Also think about distributing the control. If, for example, you have a vat that needs to be temperature controlled then you can use a Sonoff TH10 with a DS18B20 and run tasmota with the PID control built in (it uses the same algorithm as node-red-contrib-pid), then the control of the vat will continue even if the Pi or whatever doing the top level control temporarily goes AWOL.


Colin's last point is very important in that, ideally, each sub control module should be able to run independently of the master control. In addition to the sonoff devices you can Tasmotize a Wemos D1 mini to gain more IO pins. Personally for your project I would go the Arduino Mega route with an ethernet board (nothing beats wired!!) because of the high IO pin count, supreme flexibility and low cost. I would also use I2C devices for sensor / control functions. Two quickly come to mind ADS1115 AD and MCP23017 16 pin port expander. The latter is particularly good with the Wemos to get more IO. I would also suggest using JSON for your control messages using the brilliant ArduinoJson library.
All this happily integrates with MQTT, Node-RED of course! Grafana and use BLYNK on smart phone to change parameters. Lots to choose from and lots of fun!.

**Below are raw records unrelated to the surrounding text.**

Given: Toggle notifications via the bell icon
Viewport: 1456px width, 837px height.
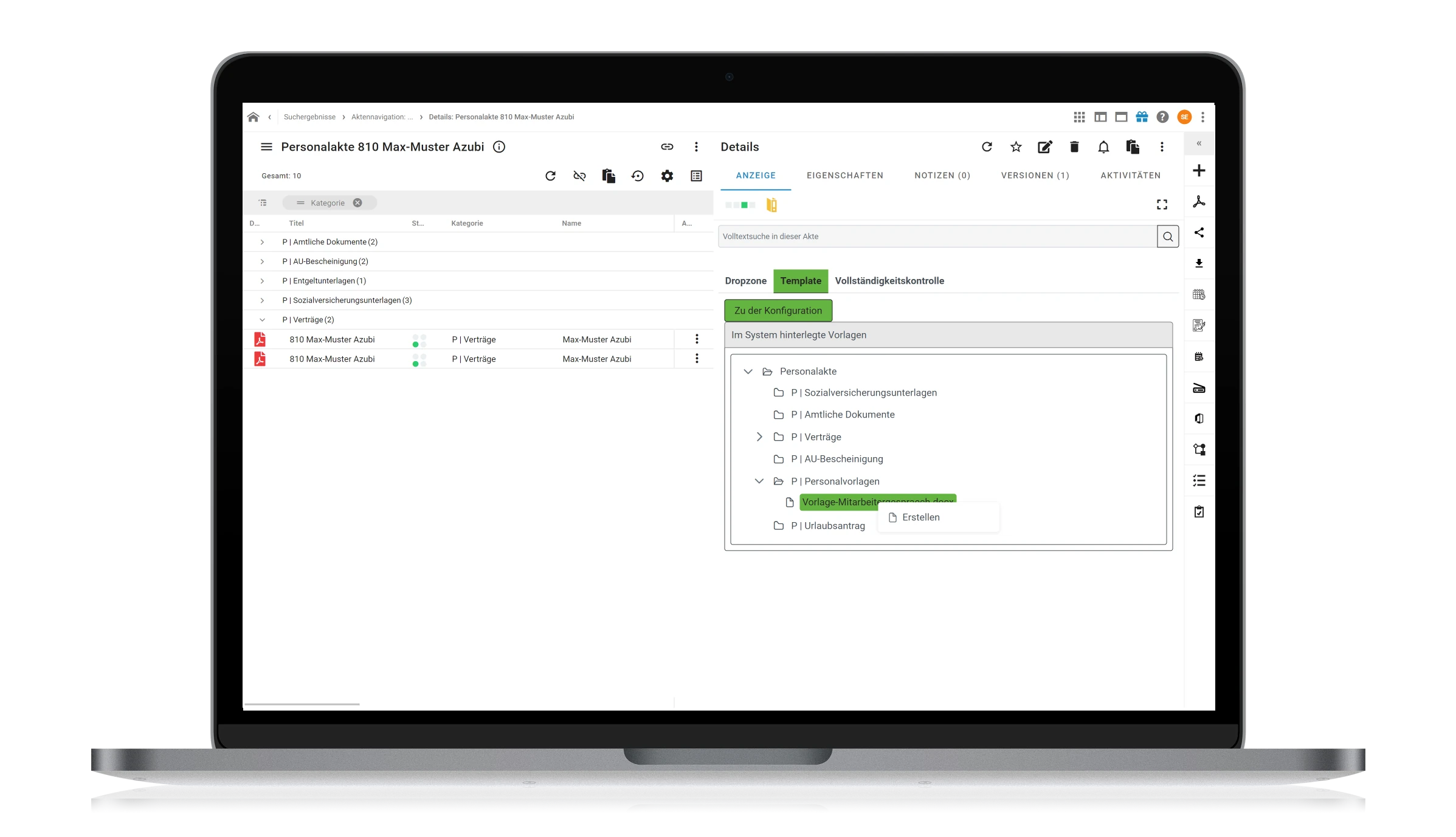Looking at the screenshot, I should coord(1103,147).

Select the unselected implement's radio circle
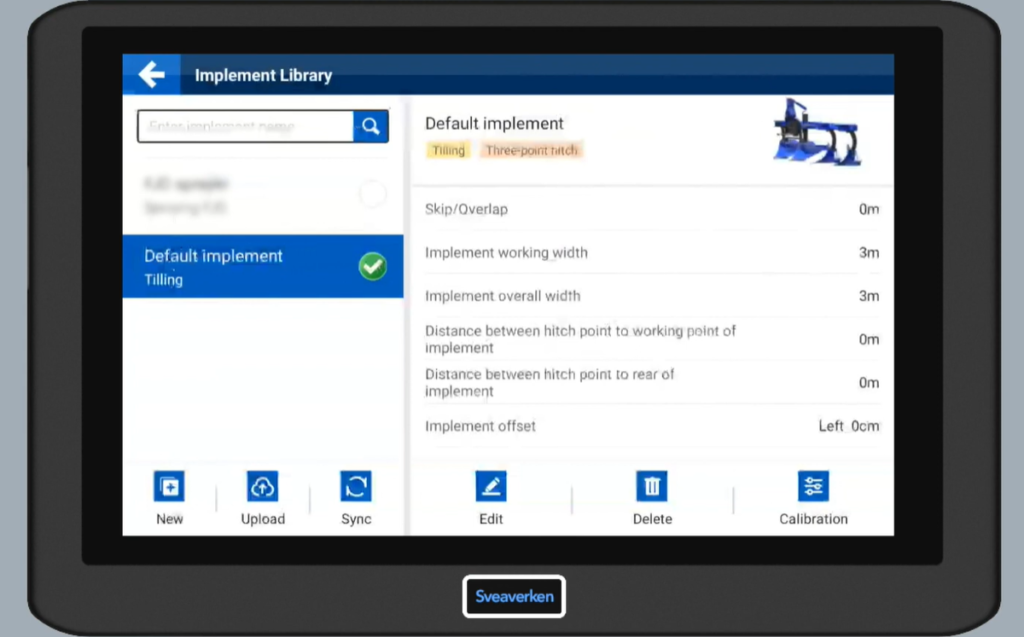click(372, 195)
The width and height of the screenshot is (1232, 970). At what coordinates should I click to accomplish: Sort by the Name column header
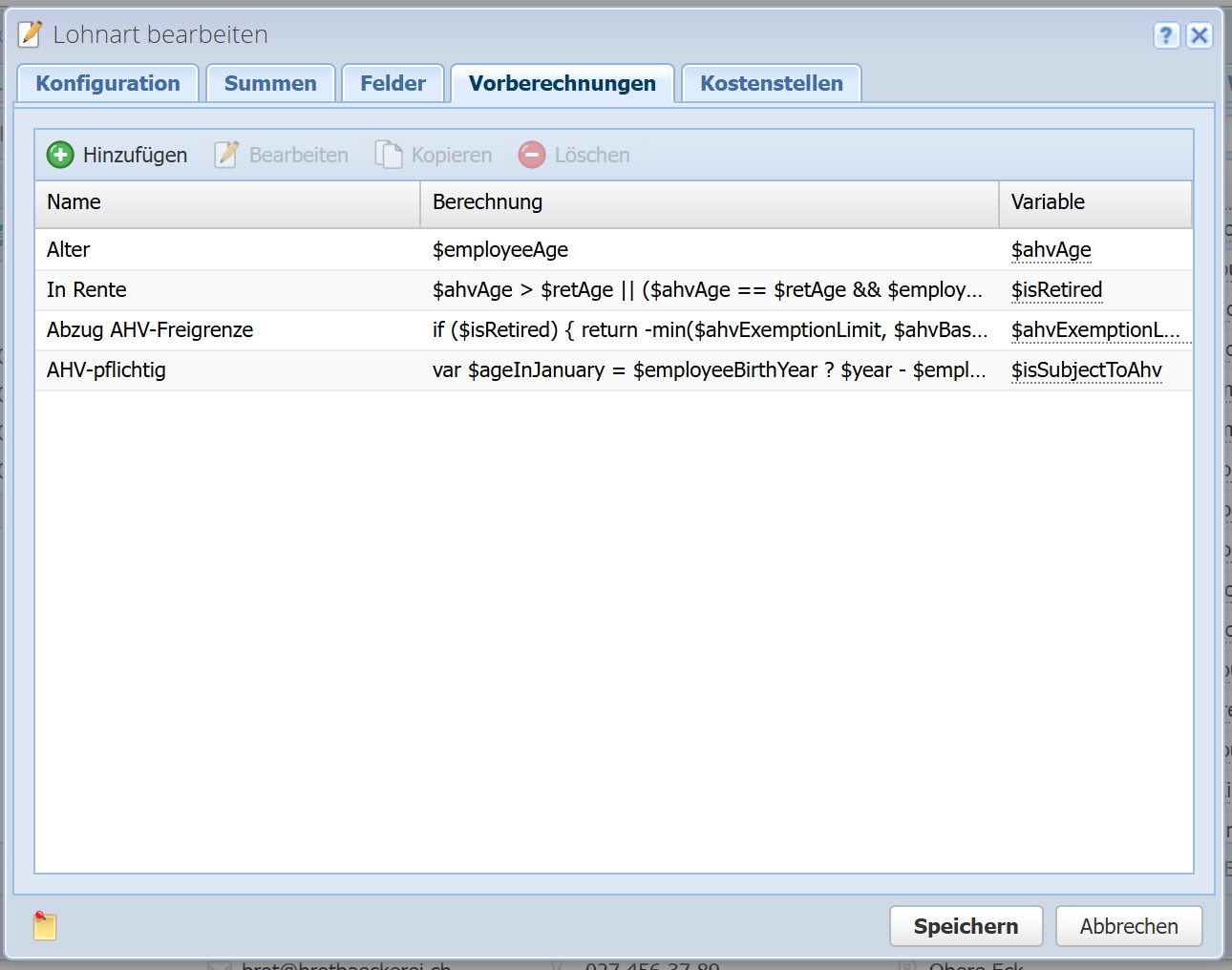[x=227, y=202]
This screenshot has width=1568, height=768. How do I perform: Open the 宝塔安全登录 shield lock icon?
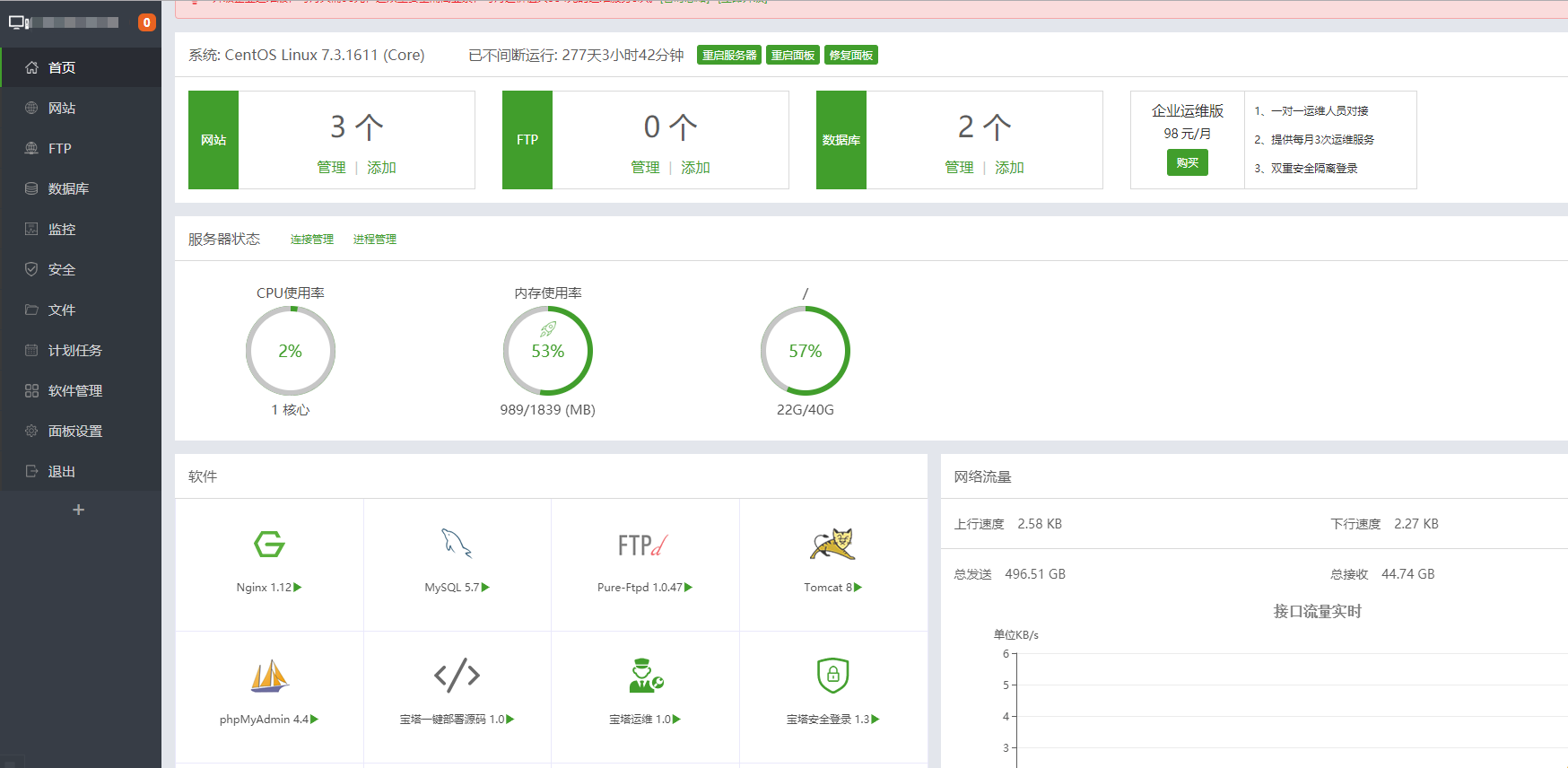(x=832, y=675)
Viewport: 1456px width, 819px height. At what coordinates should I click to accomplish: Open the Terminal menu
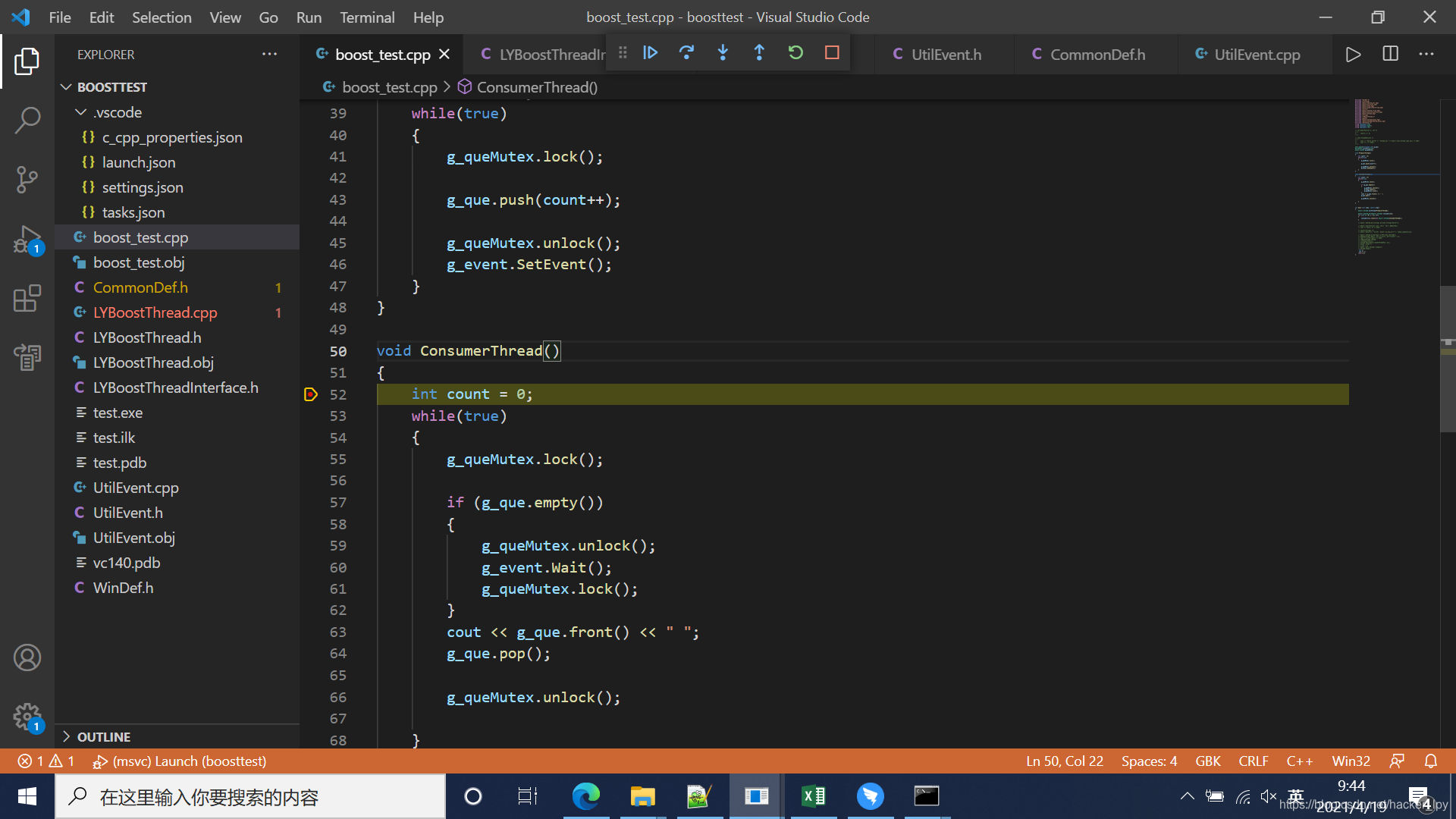tap(367, 17)
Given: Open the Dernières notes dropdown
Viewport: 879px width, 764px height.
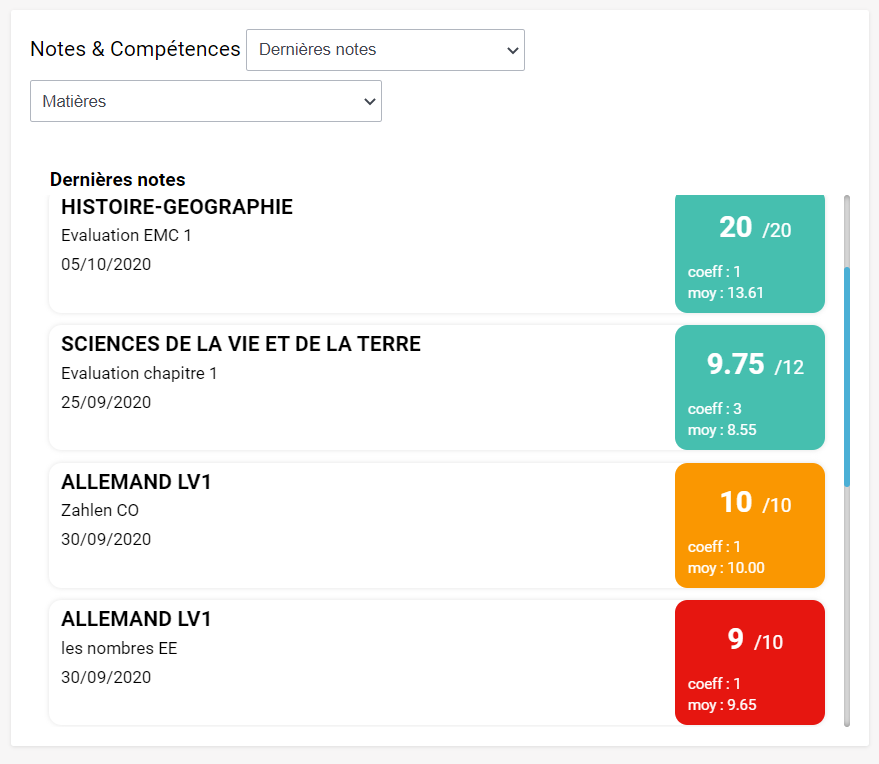Looking at the screenshot, I should pos(385,50).
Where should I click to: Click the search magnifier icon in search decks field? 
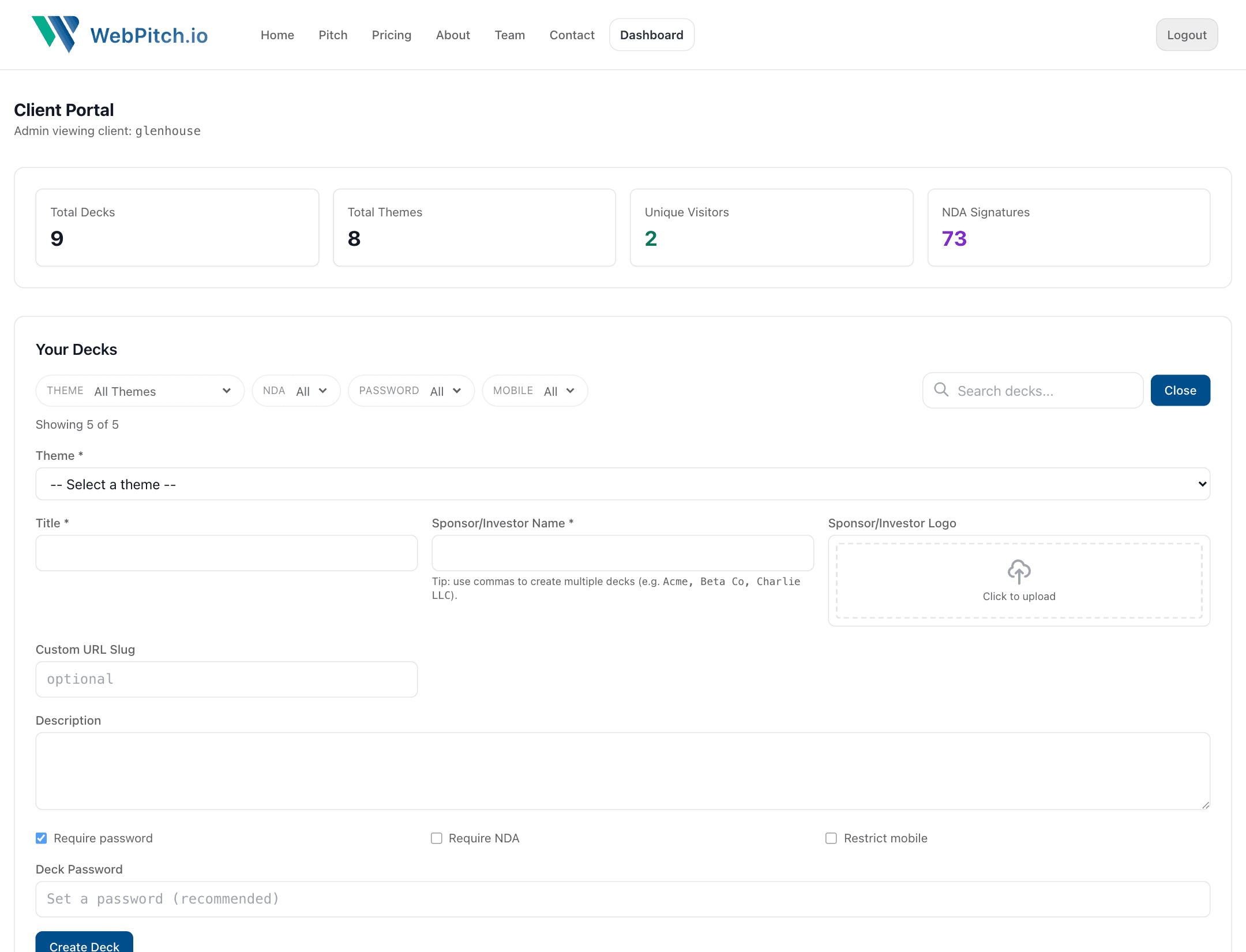[941, 390]
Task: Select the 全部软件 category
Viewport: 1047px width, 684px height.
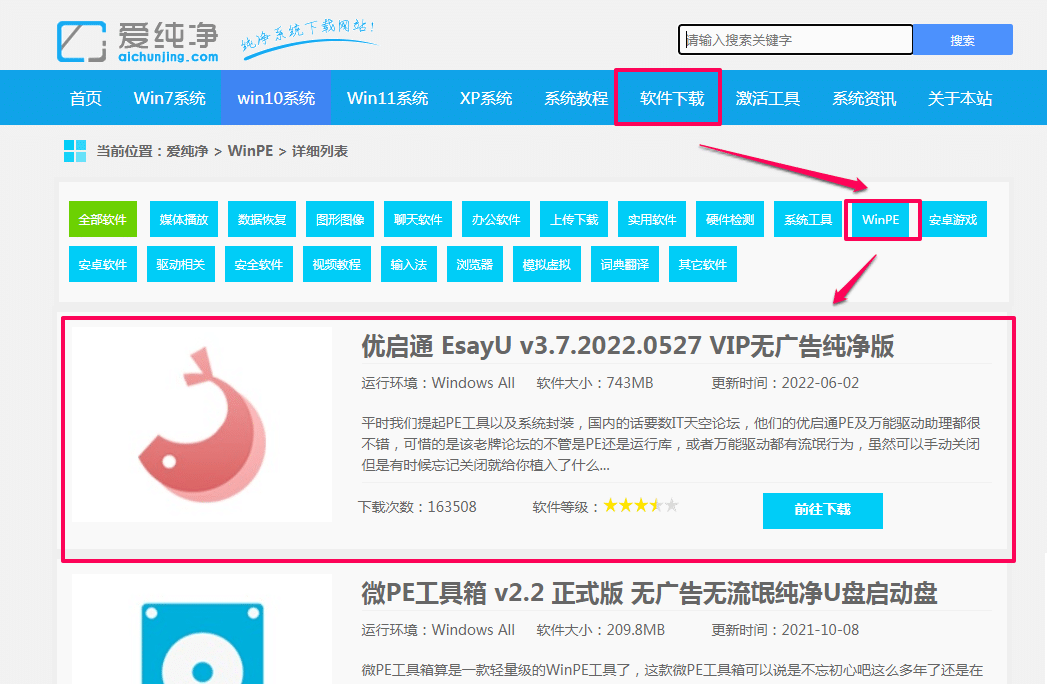Action: pyautogui.click(x=101, y=219)
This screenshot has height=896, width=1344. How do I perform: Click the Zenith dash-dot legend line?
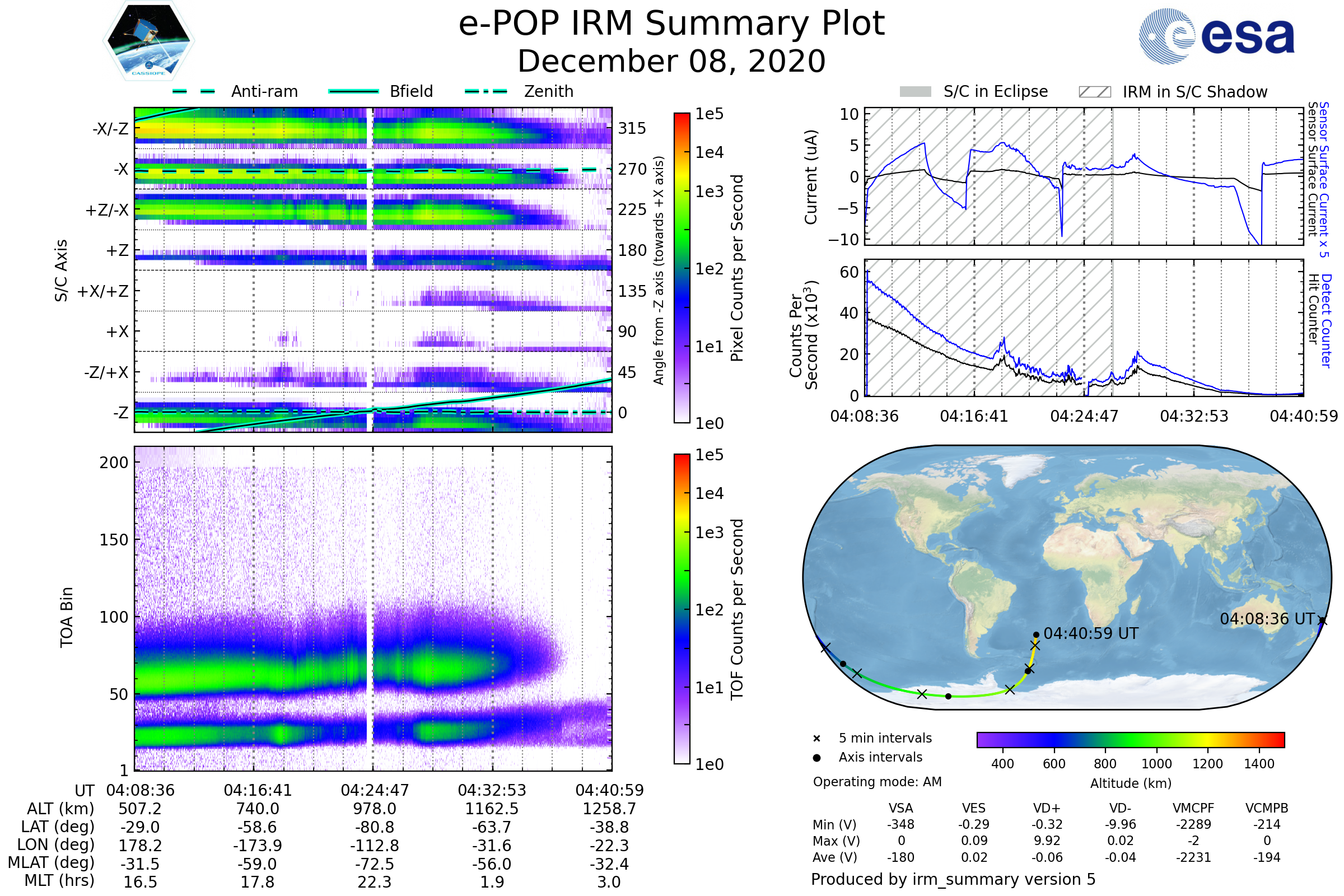tap(486, 91)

Chainduino is an option if you’re going down the Arduino path. It supports power and data over same cable and speaks rs-485 so good for long distances.

To make the programming easier, make a template and use the board identifier to make the code for that specific hardware. Having standard pinout would allow you to connect the same kind of sensor to any board. Use MQTT and then make the friendly names at your HMI.